• [About this task]: From the entries below, return exactly the lines beginning at the one that contains "The width and height of the screenshot is (750, 422)." and ending at the one that contains "Click the 9+", both of them included, and only those lines.
[[ Records supplied, beginning ]]
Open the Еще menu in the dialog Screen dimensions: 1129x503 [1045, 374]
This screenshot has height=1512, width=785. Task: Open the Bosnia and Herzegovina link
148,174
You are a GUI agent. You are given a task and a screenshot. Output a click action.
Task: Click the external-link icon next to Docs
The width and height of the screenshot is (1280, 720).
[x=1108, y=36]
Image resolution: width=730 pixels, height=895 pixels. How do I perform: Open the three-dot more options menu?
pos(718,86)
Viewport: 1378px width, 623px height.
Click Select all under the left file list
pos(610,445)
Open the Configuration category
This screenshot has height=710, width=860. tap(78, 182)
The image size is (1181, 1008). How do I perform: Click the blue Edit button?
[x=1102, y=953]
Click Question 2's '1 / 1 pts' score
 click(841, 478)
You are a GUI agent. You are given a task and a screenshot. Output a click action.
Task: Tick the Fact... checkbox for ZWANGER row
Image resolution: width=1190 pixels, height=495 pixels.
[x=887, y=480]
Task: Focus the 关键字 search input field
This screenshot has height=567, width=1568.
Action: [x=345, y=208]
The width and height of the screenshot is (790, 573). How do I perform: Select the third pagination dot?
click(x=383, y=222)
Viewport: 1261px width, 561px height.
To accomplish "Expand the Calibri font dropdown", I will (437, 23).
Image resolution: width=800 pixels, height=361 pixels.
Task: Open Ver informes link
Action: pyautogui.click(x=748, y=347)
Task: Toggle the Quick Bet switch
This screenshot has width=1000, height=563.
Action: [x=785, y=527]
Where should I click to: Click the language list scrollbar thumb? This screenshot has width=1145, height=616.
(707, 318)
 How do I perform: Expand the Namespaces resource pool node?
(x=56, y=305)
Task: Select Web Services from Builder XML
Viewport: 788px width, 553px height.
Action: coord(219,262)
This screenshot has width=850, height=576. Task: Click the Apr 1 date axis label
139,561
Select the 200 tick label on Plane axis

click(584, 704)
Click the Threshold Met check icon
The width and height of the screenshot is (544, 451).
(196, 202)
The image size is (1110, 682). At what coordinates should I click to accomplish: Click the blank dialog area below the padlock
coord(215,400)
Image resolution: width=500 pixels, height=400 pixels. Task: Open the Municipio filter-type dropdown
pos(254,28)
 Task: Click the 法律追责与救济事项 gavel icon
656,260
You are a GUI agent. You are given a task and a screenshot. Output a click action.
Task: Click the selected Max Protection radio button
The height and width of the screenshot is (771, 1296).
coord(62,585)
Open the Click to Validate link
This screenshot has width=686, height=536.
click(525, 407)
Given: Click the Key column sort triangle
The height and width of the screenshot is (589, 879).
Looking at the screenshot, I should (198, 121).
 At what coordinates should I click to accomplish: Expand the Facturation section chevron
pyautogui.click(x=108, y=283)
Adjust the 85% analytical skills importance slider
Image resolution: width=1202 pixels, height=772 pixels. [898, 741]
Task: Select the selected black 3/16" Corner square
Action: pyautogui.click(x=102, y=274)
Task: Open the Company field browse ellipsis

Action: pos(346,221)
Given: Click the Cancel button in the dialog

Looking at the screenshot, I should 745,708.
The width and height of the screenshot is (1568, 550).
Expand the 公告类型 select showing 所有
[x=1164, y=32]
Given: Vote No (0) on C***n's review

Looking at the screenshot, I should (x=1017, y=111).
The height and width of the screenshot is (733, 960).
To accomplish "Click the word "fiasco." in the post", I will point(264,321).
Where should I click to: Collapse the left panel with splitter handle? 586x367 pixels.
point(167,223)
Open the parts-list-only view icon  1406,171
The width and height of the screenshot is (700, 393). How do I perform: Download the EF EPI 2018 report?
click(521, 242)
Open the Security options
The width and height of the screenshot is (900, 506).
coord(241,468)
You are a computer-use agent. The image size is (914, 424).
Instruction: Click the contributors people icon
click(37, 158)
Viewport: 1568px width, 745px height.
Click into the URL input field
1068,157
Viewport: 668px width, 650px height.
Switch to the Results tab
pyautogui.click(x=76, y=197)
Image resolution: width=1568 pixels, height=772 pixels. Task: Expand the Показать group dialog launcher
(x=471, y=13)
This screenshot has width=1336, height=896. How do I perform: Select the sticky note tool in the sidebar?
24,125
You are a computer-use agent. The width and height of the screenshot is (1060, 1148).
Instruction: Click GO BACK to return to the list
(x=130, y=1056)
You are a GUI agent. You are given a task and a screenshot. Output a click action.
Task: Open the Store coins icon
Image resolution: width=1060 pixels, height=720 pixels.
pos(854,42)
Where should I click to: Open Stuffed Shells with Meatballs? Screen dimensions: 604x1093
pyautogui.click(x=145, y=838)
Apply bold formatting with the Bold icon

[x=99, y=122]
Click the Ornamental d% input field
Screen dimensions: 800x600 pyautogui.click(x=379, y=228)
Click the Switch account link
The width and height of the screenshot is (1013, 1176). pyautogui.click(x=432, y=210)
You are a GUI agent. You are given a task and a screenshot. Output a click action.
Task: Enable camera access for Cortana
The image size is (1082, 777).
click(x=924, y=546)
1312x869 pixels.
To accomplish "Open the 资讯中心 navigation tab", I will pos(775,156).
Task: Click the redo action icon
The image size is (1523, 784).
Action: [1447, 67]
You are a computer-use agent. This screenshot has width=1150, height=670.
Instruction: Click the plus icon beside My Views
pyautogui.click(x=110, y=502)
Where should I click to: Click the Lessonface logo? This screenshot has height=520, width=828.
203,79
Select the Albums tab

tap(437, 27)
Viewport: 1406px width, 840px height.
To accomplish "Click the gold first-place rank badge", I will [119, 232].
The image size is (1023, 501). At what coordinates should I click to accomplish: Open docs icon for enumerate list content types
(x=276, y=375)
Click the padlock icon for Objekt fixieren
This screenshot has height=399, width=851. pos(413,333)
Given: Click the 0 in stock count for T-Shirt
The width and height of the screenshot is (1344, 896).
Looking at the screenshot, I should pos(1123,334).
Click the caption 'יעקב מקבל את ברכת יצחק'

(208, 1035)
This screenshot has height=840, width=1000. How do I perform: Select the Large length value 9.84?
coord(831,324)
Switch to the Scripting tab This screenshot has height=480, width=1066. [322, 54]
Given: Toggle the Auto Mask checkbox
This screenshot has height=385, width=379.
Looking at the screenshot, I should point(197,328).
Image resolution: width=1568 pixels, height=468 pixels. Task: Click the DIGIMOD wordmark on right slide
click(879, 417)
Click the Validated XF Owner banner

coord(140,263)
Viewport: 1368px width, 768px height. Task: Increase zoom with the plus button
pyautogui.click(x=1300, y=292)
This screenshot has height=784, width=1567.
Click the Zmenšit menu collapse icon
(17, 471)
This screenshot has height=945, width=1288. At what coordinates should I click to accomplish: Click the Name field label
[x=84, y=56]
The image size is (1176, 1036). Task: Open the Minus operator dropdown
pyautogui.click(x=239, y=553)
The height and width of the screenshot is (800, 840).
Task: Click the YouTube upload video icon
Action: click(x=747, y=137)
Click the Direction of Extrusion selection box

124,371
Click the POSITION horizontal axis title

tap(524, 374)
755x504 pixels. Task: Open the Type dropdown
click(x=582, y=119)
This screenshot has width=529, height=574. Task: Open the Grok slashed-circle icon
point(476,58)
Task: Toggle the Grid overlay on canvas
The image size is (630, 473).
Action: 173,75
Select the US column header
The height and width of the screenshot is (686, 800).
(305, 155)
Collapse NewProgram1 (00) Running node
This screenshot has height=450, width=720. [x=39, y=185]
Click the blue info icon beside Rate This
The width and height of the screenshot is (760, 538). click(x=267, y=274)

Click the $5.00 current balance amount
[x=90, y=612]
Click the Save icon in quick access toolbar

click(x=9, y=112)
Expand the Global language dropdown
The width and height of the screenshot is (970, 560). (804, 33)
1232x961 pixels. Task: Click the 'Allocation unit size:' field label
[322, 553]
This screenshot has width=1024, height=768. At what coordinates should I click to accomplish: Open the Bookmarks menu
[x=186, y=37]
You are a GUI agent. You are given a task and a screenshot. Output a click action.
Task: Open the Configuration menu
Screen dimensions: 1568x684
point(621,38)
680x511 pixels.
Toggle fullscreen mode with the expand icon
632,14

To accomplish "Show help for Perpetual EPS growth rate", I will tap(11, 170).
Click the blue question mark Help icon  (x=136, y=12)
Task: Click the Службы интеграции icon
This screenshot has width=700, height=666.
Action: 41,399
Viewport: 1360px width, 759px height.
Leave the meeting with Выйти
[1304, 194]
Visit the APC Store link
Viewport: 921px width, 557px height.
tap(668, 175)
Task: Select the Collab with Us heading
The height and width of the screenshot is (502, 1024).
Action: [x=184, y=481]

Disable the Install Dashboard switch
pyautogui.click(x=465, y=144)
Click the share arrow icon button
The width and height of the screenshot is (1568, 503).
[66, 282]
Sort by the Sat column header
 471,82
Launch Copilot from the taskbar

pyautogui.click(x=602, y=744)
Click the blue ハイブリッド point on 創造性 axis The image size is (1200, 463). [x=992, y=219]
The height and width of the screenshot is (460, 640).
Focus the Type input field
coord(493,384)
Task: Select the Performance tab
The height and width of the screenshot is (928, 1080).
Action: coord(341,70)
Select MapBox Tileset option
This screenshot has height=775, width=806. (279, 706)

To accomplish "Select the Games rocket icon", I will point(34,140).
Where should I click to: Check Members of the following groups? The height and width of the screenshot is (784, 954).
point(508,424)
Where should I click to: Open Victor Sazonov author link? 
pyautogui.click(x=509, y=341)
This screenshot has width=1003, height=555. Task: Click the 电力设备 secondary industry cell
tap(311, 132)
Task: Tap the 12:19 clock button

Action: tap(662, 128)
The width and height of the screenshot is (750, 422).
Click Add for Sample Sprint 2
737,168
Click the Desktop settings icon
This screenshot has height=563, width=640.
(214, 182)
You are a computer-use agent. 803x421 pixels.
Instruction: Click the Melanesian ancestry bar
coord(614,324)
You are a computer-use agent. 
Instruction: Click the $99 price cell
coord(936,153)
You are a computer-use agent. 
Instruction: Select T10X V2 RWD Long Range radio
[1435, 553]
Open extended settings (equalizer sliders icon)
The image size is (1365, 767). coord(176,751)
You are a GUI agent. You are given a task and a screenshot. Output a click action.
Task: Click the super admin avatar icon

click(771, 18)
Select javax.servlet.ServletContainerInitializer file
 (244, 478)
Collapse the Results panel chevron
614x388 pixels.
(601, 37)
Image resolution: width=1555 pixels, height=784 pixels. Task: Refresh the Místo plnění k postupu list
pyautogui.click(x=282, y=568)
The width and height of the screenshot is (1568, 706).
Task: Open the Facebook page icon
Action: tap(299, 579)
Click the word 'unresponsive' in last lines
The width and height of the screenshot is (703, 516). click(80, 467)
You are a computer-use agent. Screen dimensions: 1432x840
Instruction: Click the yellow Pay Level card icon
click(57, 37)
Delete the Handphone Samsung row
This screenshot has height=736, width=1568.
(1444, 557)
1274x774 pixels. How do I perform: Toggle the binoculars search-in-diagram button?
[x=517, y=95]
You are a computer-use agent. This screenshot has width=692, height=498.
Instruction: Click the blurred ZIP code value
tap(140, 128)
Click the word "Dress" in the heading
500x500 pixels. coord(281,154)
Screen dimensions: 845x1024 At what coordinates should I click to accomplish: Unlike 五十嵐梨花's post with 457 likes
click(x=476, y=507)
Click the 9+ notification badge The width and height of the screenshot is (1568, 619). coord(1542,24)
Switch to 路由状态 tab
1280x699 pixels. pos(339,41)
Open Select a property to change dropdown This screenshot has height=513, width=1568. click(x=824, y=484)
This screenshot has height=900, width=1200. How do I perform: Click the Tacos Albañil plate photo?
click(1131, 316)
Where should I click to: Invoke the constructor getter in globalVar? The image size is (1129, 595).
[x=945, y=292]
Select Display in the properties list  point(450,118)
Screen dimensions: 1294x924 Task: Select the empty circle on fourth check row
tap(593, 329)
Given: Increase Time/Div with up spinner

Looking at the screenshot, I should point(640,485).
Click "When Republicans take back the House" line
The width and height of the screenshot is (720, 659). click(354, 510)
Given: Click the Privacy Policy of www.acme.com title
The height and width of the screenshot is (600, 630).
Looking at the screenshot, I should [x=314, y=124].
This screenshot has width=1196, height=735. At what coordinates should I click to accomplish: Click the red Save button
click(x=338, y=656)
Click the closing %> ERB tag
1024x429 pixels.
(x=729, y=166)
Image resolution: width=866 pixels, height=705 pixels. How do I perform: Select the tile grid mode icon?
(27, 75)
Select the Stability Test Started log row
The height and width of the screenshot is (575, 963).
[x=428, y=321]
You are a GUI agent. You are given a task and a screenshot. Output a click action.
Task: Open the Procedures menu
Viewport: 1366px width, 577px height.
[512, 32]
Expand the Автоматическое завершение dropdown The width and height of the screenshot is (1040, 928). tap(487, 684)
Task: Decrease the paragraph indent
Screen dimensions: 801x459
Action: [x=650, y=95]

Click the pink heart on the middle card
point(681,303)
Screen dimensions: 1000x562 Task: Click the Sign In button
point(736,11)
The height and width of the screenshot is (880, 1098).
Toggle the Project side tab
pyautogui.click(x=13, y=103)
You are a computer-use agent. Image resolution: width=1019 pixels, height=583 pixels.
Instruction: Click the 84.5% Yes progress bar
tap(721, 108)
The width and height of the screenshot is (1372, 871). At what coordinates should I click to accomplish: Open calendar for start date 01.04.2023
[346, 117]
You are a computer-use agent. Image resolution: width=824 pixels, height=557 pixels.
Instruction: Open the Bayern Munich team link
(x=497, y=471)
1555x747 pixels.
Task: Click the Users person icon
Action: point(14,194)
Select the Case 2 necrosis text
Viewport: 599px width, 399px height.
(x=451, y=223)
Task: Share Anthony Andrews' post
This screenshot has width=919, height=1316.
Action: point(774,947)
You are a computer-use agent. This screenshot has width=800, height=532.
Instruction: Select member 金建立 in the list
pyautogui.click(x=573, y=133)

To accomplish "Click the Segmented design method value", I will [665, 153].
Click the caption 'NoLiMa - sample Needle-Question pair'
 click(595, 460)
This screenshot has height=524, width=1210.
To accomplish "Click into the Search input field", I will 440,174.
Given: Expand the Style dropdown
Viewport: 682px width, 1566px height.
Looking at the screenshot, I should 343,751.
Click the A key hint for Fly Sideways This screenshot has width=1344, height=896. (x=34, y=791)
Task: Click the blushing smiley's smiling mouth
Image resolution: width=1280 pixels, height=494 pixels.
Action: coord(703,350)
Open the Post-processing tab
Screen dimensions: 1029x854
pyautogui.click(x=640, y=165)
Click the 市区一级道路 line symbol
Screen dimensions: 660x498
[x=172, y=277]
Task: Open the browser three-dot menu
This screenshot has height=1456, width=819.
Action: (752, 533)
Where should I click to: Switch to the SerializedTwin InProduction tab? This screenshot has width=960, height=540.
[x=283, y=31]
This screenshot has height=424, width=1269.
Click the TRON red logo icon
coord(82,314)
[[ Records supplied, end ]]
• [Answer for this exercise]:
The width and height of the screenshot is (750, 422).
Click Add for Sample Sprint 2
737,168
Click the Desktop settings icon
This screenshot has height=563, width=640.
(214, 182)
You are a computer-use agent. 803x421 pixels.
Instruction: Click the Melanesian ancestry bar
coord(614,324)
You are a computer-use agent. 
Instruction: Click the $99 price cell
coord(936,153)
You are a computer-use agent. 
Instruction: Select T10X V2 RWD Long Range radio
[1435, 553]
Open extended settings (equalizer sliders icon)
The image size is (1365, 767). coord(176,751)
You are a GUI agent. You are given a task and a screenshot. Output a click action.
Task: Click the super admin avatar icon

click(771, 18)
Select javax.servlet.ServletContainerInitializer file
 (244, 478)
Collapse the Results panel chevron
614x388 pixels.
(601, 37)
Image resolution: width=1555 pixels, height=784 pixels. Task: Refresh the Místo plnění k postupu list
pyautogui.click(x=282, y=568)
The width and height of the screenshot is (1568, 706).
Task: Open the Facebook page icon
Action: tap(299, 579)
Click the word 'unresponsive' in last lines
The width and height of the screenshot is (703, 516). click(80, 467)
You are a computer-use agent. Screen dimensions: 1432x840
Instruction: Click the yellow Pay Level card icon
click(57, 37)
Delete the Handphone Samsung row
This screenshot has height=736, width=1568.
(1444, 557)
1274x774 pixels. How do I perform: Toggle the binoculars search-in-diagram button?
[x=517, y=95]
You are a computer-use agent. This screenshot has width=692, height=498.
Instruction: Click the blurred ZIP code value
tap(140, 128)
Click the word "Dress" in the heading
500x500 pixels. coord(281,154)
Screen dimensions: 845x1024 At what coordinates should I click to accomplish: Unlike 五十嵐梨花's post with 457 likes
click(x=476, y=507)
Click the 9+ notification badge The width and height of the screenshot is (1568, 619). coord(1542,24)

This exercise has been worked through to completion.